Mikrofon-Testaufnahme ASUS ROG Kithara:
Hintergrundgeräusche werden zuverlässig verarbeitet und da das Dual-3,5-mm-System Mikrofon- und Audiokanal physisch trennt, gibt es kein Übersprechen zwischen Audiosignal und Stimme. Eine besonders beruhigende Feststellung: Trotz des offenen Gehäusekonzepts, bei dem Spielton nach außen dringt, wird der Spielton beim Test nicht messbar vom Mikrofon aufgegriffen. Für Kommunikation in Discord, In-Game-Chat oder Teamsitzungen via Microsoft Teams ist das Mikrofon der Kithara klar oberhalb des Durchschnitts. Nur wer streamt oder podcastet, wird ein dediziertes Standalone-Mikrofon vorziehen wollen.
ASUS ROG Kithara Test: Fazit
Das ASUS ROG Kithara ist kein Headset für jeden und doch macht es vieles besser als die meisten klassischen Gaming-Headsets. Wer nach einem kabellosen All-in-One-Headset mit RGB und bunter Software sucht, der wird nicht fündig. Und ist auch nicht die Zielgruppe.

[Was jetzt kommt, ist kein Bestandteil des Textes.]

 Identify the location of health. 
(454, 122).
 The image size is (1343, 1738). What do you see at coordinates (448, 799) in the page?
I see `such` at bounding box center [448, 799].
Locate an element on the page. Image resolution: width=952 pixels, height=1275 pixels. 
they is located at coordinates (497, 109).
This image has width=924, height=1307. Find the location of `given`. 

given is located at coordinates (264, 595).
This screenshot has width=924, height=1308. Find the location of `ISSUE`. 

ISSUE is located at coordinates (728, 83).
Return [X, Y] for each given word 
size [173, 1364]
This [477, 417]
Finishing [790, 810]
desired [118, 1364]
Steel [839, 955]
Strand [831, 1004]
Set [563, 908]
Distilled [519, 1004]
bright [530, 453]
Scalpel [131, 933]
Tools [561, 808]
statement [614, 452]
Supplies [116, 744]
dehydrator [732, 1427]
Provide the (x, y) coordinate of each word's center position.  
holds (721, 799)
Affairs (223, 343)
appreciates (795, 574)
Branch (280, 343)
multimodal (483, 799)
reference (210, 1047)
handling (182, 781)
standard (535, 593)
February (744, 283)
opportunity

Wer aber täglich stundenlang spielt, Musik hört und dabei auf echte Klangqualität Wert legt, dem bietet das Kithara ein Erlebnis, das in der Gaming-Welt bislang schlicht nicht existierte. ASUS und HiFiMan haben mit diesem Produkt bewiesen, dass sich Gaming und Audiophilie nicht ausschließen müssen. Eine gelungene Verbindung zwischen Gaming-Headset und Studiokopfhörer, die funktioniert.
Der Preis von rund 320 Euro positioniert das Kithara im oberen Gaming-Segment, ist aber angesichts der Treibertechnologie, des Zubehörs und der Klangqualität mehr als gerechtfertigt. Wer schon einmal überlegt hat, sich neben dem Gaming-Headset noch einen separaten audiophilen Kopfhörer zuzulegen, kann mit dem Kithara zwei Fliegen mit einer Klappe schlagen.
Die kleinen Abstriche wie fehlendes Wireless, etwas schlichtes Kabel und zurückstehende Höhen fallen im Gesamtbild kaum ins Gewicht. Lediglich das Fehlen einer Tasche oder eines Hardcase finde ich, gerade in Anbetracht der vielen beiliegenden Kabel und Adapter, schade. Sein volles Potenzial entfaltet das Kithara aber nur an einem Verstärker. Das sollte man beachten.
- Hervorragender Klang
- Audiophiler Charakter
- Sehr gutes Mikrofon
- Hoher Tragekomfort
- Vielseitige Konnektivität
- Exzellente Verarbeitung
- Kabel etwas kurz
- Offenes Design gefällt nicht jedem
- Kein Transportcase
ASUS ROG Kithara
Verarbeitung
Tragekomfort
Soundqualität
Aufnahmequalität
Ausstattung
Preis-Leistungs-Verhältnis
92/100
Audiophiler Klang in einem Gaming-Headset: Das Kithara unterscheidet sich bewusst von klassischen Headsets und begeistert mit exzellentem Klang und hohem Komfort.